-- Document text --
═══
Healing without Medicine: From Pioneers to Modern Practice; How Millions Have Been Healed by the Power of the Mind Alone

Healing without Medicine: From Pioneers to Modern Practice; How Millions Have Been Healed by the Power of the Mind Alone

Albert Amao, PH.D.
Foreword by Mitch Horowitz
Wheaton: Quest Books, 2014. xi + 323 pp., paper, $19.95.

There is much more to healing than surgery or the prescribing of specific medications for certain disorders. So asserts Albert Amao, a clinical hypnotherapist and holistic counselor with a Ph.D. in sociology. In fact he boldly declares that all healing is self-induced:
“Conventional medicine can be said to heal [only] because it removes obstacles so that the body can begin its recuperative capacity.”

In Healing without Medicine, Amao offers a sweeping history of mind healing from the late 1700s to the present. The story begins with Franz Anton Mesmer, father of mesmerism, who posited the existence of an invisible universal energy that permeates all living beings.

While Mesmer was German, and many of the more well-known psychotherapeutic pioneers were Viennese, Amao finds particular significance in the fact that many other mind healing innovators have hailed from the United States, especially New England. Included among the earliest American mind healers is Phineas Parkhurst Quimby, an autodidact whose studies led him to this countercultural hypothesis: “Disease being in its roots a wrong belief, change that belief and we cure the disease.” Quimby supposedly described the principle of a subconscious or Universal Mind long before William James or Sigmund Freud.

Other American historical figures whose work Amao discusses include Mary Baker Eddy, a beneficiary of Quimby’s methods who later founded the Christian Science church; Charles and Myrtle Fillmore, founders of the Unity movement; Ernest Holmes, founder of Religious Science; and other prominent figures in the New Thought movement.
═══
-- Data section --

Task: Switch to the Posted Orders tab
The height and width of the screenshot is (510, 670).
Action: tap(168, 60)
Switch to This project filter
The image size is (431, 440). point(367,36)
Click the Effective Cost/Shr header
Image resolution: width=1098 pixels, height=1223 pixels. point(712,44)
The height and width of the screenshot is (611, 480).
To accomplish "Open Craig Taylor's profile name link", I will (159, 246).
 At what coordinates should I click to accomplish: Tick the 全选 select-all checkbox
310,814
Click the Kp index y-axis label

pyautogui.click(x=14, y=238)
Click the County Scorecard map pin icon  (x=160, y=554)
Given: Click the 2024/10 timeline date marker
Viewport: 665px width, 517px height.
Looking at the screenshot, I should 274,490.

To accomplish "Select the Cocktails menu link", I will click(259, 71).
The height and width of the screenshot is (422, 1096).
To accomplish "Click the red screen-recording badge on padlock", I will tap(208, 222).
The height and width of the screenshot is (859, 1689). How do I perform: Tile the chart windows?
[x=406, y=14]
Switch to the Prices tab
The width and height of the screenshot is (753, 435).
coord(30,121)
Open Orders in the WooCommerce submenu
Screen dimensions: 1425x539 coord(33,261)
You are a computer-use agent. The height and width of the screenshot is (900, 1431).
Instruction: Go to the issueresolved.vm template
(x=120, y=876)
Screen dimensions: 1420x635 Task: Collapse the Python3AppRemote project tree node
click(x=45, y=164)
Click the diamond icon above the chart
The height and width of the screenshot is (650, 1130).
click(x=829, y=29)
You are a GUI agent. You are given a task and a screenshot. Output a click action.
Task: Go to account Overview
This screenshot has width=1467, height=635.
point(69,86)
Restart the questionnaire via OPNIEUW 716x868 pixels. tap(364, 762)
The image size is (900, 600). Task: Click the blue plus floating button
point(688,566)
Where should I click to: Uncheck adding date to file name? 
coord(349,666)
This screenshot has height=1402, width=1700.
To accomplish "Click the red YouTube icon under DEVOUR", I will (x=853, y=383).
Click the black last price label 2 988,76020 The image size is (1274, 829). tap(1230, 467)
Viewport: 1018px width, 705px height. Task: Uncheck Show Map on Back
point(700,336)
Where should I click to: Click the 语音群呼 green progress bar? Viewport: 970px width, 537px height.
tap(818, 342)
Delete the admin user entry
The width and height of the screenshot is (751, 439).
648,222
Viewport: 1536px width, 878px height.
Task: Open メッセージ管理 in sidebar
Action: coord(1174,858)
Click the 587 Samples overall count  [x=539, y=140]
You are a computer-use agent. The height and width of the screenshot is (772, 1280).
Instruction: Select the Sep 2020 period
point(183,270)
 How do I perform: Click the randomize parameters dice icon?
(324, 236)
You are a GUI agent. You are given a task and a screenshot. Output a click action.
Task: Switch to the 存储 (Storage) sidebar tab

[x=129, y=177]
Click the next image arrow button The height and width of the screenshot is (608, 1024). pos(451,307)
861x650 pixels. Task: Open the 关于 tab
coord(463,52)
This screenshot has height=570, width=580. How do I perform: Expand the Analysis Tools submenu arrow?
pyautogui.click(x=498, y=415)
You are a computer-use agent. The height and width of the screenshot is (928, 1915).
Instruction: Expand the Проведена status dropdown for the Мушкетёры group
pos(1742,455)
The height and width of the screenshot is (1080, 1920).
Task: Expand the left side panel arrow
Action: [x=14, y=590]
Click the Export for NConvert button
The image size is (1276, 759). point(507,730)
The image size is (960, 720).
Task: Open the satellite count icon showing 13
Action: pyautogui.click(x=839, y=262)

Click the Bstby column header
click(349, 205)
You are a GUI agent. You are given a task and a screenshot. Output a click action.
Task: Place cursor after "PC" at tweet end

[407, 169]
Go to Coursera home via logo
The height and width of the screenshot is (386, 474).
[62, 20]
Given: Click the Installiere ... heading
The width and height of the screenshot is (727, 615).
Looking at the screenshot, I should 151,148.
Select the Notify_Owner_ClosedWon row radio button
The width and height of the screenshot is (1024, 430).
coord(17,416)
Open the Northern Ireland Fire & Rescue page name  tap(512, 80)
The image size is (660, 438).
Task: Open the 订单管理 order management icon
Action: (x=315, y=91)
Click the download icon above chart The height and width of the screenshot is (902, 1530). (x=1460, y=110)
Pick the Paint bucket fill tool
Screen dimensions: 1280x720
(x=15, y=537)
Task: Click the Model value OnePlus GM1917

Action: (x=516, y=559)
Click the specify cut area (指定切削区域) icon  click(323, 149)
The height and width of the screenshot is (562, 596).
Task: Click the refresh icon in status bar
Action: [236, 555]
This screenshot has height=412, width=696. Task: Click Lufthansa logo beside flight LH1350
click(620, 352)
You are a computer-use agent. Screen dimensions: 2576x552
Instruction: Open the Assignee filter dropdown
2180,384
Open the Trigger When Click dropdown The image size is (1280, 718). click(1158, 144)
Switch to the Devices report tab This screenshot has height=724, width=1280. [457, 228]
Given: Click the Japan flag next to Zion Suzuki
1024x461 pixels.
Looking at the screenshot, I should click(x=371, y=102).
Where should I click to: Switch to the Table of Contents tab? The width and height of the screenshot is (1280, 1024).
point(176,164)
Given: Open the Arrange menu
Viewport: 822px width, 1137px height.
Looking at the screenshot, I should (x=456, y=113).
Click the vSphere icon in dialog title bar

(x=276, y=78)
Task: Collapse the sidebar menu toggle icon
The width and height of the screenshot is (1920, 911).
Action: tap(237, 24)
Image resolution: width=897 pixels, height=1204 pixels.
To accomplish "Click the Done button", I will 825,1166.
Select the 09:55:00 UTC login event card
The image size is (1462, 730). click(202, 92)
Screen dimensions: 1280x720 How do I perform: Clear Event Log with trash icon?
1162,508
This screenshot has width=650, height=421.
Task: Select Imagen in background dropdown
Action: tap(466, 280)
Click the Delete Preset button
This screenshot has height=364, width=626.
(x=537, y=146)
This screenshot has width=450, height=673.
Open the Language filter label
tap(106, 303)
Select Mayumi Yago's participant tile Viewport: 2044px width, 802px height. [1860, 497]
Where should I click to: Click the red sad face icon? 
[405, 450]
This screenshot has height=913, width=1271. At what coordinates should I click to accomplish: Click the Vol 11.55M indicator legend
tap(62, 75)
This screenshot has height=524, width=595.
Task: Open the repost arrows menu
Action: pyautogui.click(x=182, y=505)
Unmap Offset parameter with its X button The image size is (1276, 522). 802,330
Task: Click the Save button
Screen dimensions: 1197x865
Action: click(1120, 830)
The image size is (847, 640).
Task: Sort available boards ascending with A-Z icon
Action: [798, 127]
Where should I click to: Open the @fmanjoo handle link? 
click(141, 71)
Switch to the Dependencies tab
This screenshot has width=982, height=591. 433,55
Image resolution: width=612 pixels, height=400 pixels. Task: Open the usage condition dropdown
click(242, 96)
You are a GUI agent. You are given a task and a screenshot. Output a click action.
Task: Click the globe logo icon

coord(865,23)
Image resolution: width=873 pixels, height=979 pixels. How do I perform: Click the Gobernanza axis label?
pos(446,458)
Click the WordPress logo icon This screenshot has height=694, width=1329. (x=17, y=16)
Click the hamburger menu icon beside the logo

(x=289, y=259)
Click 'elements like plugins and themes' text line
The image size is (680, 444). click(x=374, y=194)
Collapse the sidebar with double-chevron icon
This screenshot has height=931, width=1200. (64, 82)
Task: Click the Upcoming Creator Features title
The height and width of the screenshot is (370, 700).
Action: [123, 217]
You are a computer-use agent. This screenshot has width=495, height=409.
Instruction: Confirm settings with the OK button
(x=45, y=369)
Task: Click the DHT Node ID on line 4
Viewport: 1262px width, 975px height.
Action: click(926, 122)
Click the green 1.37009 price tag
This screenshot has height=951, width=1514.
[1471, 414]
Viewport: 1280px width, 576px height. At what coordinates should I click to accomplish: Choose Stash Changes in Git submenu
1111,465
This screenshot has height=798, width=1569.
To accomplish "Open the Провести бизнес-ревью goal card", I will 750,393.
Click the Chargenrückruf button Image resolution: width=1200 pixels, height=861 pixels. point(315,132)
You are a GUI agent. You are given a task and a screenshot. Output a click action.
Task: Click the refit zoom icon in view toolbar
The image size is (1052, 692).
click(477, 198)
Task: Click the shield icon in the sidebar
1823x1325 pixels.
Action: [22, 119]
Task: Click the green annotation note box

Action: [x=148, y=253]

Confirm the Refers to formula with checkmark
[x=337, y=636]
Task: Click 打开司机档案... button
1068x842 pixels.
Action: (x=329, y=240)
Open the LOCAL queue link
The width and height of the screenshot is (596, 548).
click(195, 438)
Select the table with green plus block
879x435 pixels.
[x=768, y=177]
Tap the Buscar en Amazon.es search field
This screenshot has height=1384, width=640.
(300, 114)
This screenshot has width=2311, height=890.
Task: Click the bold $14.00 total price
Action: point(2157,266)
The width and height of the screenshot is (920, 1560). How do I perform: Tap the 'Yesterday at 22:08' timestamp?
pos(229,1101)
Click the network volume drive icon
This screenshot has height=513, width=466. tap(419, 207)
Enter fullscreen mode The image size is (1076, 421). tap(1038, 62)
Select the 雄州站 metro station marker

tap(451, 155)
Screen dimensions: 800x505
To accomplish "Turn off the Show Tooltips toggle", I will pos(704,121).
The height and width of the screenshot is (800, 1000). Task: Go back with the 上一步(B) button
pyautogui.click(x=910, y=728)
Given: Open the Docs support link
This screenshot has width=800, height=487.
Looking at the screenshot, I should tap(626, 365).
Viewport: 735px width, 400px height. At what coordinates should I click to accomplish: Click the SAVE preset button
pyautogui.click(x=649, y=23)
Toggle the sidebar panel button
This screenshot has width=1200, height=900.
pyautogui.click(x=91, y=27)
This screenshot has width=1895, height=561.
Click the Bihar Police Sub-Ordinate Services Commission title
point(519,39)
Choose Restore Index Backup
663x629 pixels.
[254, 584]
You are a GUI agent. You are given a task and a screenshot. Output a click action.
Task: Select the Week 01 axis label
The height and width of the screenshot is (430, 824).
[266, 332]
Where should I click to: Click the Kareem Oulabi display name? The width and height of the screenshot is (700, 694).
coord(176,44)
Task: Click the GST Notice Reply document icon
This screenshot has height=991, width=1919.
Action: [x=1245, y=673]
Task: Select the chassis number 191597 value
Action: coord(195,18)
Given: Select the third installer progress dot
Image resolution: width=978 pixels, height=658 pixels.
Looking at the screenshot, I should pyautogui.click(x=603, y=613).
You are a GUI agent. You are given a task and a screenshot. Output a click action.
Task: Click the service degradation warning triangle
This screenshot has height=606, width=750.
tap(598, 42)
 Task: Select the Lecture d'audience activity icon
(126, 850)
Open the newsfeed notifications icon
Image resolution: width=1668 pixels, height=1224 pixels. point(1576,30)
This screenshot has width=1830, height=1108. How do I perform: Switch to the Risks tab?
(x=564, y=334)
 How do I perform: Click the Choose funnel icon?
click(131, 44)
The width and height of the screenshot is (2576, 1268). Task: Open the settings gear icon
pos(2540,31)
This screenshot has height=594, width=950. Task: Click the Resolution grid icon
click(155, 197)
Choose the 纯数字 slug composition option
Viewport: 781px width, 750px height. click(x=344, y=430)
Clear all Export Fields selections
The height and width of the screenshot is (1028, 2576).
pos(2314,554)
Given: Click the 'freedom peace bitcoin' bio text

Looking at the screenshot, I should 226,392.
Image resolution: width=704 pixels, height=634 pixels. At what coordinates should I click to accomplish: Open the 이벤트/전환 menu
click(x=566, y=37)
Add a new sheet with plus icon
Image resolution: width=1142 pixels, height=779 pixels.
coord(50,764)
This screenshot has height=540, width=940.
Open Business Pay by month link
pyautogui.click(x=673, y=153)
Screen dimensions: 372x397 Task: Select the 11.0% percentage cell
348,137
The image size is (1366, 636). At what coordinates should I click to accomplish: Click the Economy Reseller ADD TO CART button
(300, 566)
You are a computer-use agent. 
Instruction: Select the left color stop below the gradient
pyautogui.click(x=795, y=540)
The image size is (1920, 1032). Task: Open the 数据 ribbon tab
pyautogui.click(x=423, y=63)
═══
-- Your tasks --
• A. Rewrite the paragraph in the review of Healing without Medicine that begins "Other American historical figures" as a bulleted list, keeping its main facts.
• B. Quote the review of Healing without Medicine word for word, starting at the words "In Healing without" and stopping after "or Sigmund Freud.".

-- Task answers --
• A.
American figures whose work Amao discusses:
- Mary Baker Eddy, who benefited from Quimby's methods and later founded the Christian Science church
- Charles and Myrtle Fillmore, founders of the Unity movement
- Ernest Holmes, founder of Religious Science
- Other prominent figures in the New Thought movement

• B.
In Healing without Medicine, Amao offers a sweeping history of mind healing from the late 1700s to the present. The story begins with Franz Anton Mesmer, father of mesmerism, who posited the existence of an invisible universal energy that permeates all living beings.

While Mesmer was German, and many of the more well-known psychotherapeutic pioneers were Viennese, Amao finds particular significance in the fact that many other mind healing innovators have hailed from the United States, especially New England. Included among the earliest American mind healers is Phineas Parkhurst Quimby, an autodidact whose studies led him to this countercultural hypothesis: “Disease being in its roots a wrong belief, change that belief and we cure the disease.” Quimby supposedly described the principle of a subconscious or Universal Mind long before William James or Sigmund Freud.